Entries for finding text and elements:
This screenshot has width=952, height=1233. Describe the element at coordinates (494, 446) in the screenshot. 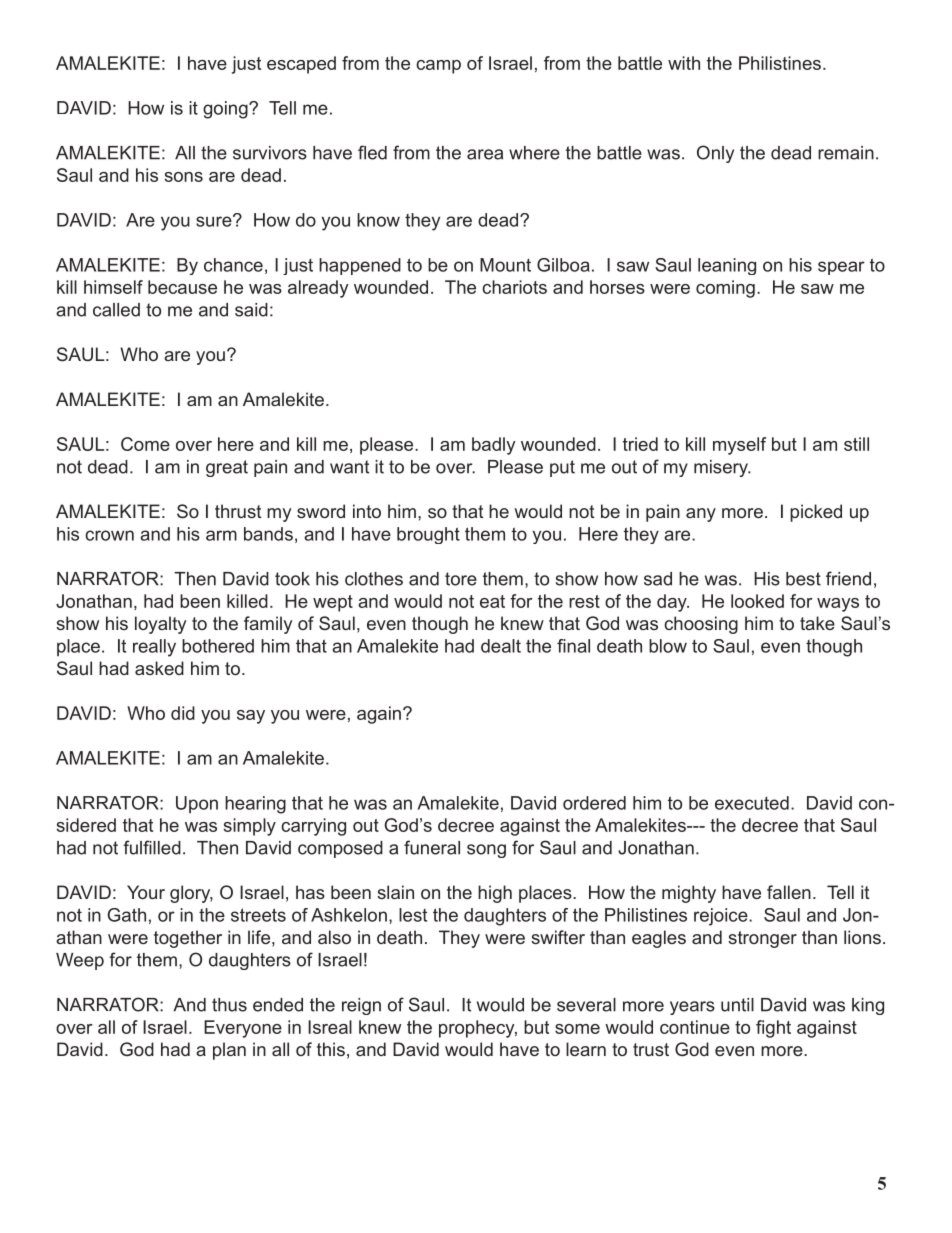

I see `badly` at that location.
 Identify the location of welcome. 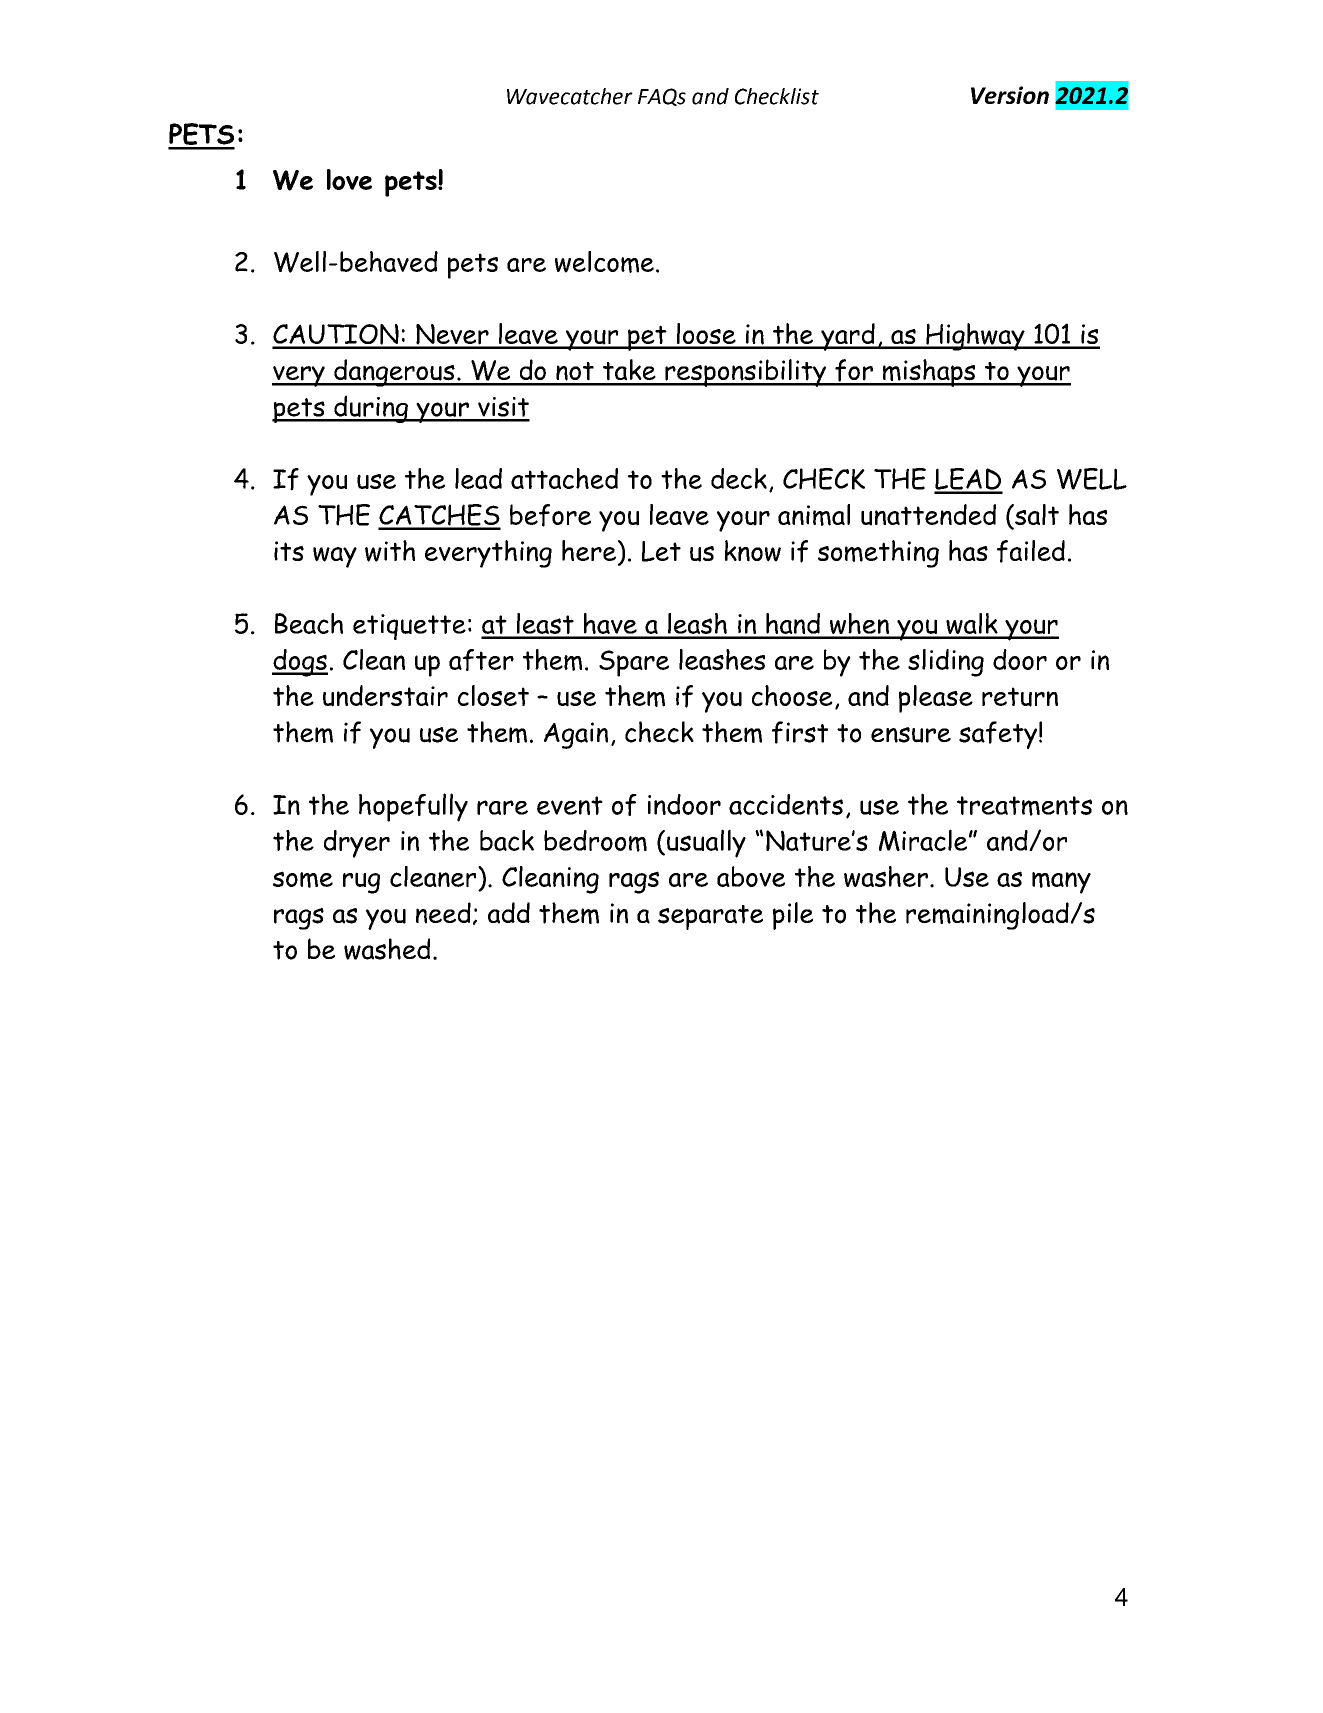
(604, 262).
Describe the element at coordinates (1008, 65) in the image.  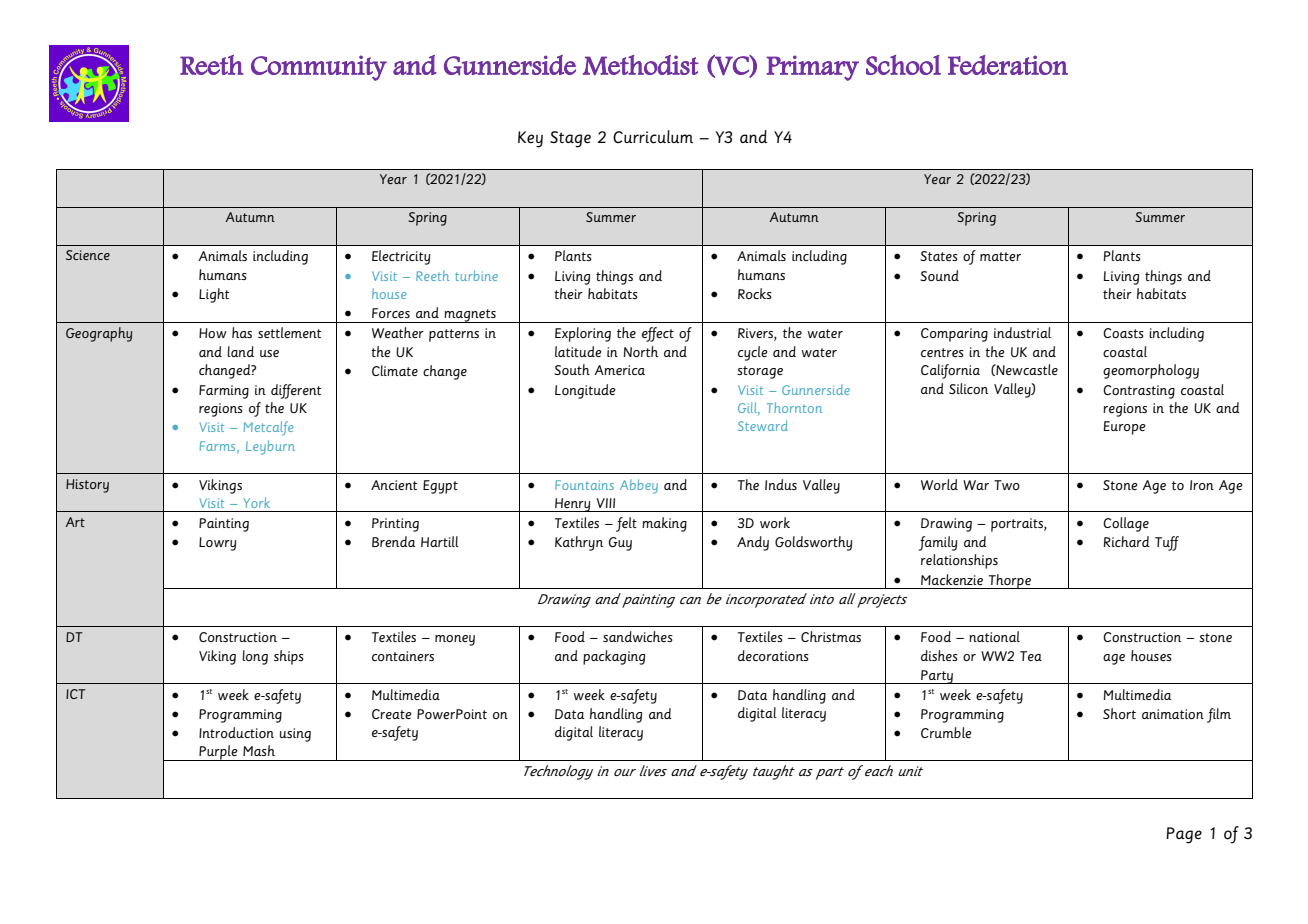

== EXERCISE BRIEF ==
Please copy every line of the material above word for word, leaving out the pictures.

== ANSWER BELOW ==
This screenshot has width=952, height=1233. Describe the element at coordinates (494, 446) in the screenshot. 

I see `badly` at that location.
 Identify the location of welcome. 
(604, 262).
Describe the element at coordinates (1008, 65) in the image.  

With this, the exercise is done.